[Saved entries]
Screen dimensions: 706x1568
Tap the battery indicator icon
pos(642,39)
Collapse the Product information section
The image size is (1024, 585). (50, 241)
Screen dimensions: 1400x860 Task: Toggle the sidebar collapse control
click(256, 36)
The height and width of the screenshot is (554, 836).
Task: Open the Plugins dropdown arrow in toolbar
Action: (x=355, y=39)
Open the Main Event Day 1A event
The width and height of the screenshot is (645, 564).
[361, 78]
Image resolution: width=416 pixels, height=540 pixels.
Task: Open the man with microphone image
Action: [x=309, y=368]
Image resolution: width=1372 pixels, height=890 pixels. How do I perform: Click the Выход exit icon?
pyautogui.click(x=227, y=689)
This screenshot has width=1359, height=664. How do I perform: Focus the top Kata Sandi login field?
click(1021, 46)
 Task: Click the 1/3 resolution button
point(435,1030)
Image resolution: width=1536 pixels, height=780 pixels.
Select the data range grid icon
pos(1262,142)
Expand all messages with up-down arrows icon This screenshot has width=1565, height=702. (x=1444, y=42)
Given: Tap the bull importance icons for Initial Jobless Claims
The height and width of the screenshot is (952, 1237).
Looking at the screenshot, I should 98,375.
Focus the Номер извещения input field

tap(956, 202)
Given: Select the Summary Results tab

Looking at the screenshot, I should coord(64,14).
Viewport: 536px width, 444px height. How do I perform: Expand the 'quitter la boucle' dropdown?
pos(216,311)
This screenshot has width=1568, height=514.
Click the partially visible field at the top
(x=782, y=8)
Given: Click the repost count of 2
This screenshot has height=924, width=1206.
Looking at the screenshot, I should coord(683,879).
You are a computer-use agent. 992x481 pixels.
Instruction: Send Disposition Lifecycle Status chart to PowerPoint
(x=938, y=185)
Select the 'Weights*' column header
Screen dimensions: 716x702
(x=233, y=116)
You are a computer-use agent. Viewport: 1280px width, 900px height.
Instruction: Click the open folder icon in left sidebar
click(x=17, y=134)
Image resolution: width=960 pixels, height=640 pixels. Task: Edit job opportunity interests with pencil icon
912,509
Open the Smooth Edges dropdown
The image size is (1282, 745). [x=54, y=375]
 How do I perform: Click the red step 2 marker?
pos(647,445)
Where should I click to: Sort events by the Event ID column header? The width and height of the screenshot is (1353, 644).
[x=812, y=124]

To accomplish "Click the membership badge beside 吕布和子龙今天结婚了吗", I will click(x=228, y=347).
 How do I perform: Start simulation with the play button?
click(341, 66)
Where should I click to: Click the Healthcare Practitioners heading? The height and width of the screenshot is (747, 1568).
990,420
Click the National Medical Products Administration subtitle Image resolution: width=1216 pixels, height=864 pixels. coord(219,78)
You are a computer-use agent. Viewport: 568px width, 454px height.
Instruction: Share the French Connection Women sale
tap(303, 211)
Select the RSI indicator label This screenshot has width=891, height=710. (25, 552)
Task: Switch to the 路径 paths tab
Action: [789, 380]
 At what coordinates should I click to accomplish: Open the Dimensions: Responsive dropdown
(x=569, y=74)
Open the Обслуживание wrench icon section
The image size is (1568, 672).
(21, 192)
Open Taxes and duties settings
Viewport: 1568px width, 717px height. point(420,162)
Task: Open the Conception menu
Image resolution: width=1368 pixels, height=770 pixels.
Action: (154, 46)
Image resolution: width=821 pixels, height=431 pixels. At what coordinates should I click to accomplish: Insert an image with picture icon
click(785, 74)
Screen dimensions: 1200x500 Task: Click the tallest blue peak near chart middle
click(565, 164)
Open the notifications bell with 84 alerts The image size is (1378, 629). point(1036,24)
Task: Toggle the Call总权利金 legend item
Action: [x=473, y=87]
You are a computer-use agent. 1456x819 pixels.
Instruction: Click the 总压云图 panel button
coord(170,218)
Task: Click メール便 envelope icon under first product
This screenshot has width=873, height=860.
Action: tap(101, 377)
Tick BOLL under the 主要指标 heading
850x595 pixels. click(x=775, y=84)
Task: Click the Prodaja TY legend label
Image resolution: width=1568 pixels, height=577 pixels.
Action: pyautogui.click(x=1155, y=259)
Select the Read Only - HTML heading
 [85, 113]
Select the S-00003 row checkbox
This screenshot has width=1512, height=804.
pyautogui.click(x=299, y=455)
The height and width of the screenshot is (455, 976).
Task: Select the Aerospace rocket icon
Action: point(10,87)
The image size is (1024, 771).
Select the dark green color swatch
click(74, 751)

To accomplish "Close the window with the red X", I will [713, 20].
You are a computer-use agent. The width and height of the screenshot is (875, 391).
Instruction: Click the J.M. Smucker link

- [WHAT NEEDS TO BE DONE]:
Please make an exact copy of the lines above from the line with "Given: Click the repost count of 2" through the line with "Select the 'Weights*' column header", both ends included.

- [WRITTEN RESPONSE]:
Given: Click the repost count of 2
This screenshot has height=924, width=1206.
Looking at the screenshot, I should coord(683,879).
You are a computer-use agent. 992x481 pixels.
Instruction: Send Disposition Lifecycle Status chart to PowerPoint
(x=938, y=185)
Select the 'Weights*' column header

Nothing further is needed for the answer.